::: Passage for review
Maurice Ravel

Maurice Ravel

Composer

1875 — 1937
Ravel's parents were both music lovers and actively supported their eldest son in his sense of artistic vocation. In spite of his setbacks at the Paris Conservatoires, where he repeatedly failed to win the Prix de Rome, he was encouraged by colleagues and friends to continue writing music and soon emerged as the most distinctive musical figure in early 20th-century. What is more, the sophistication and charm of his music earned him a place as one of the most original composers of his time, not least as a result of his taste for exoticism and for the world of enchantment and the imagination, to say nothing of his well-developed sense of humour and insatiable interest in other forms of music such as jazz, the foxtrot and the charleston. With his links to the impressionists and symbolists, Ravel was a past master in the art of writing for both the piano and the orchestra, although he also provoked the occasional scandal with his music, notably with his Histoires naturelles in 1907. Although his delicate health reduced his productivity, it did not prevent him from writing such undisputed masterpieces as La Valse, Ma Mère l'oye, L'Enfant et les sortilèges and the Piano Concerto in G Major, or from undertaking extensive concert tours. He occupies a privileged position in the pantheon of French composers alongside Rameau, Berlioz and his close contemporary Claude Debussy.
::::::
- Task statement
Translate this sentence from the text on Maurice Ravel into Spanish: "He occupies a privileged position in the pantheon of French composers alongside Rameau, Berlioz and his close contemporary Claude Debussy." The lines after this are separate material and have no connection to the text on Maurice Ravel.
::: Dataset entries
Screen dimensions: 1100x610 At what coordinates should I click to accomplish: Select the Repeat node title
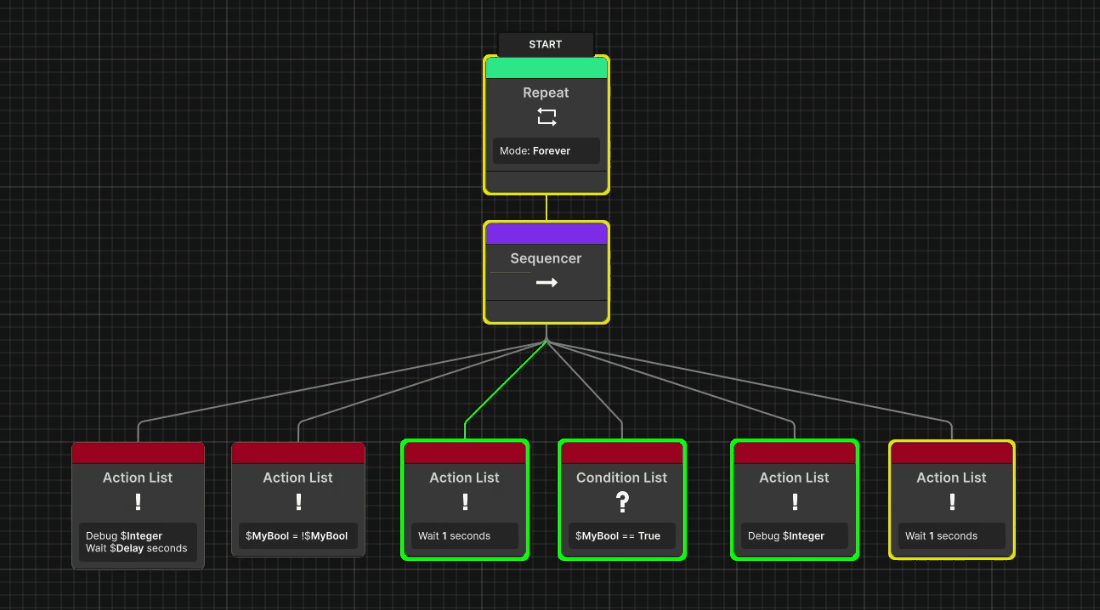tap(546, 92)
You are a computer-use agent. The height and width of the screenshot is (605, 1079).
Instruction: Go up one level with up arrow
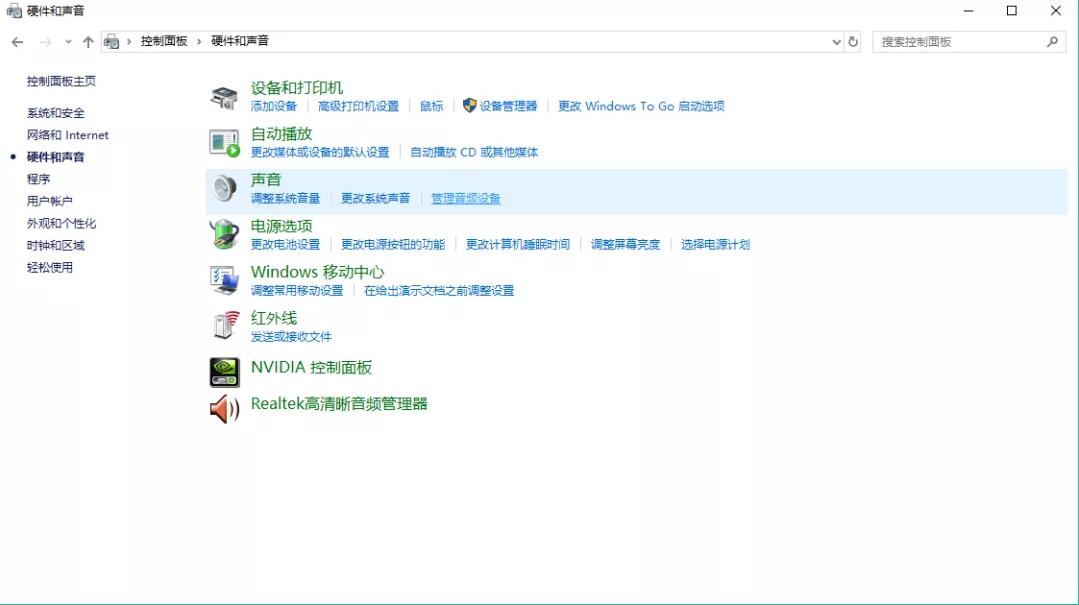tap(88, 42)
::::::
- Expected output
Ocupa una posición privilegiada en el panteón de los compositores franceses junto a Rameau, Berlioz y su contemporáneo cercano Claude Debussy.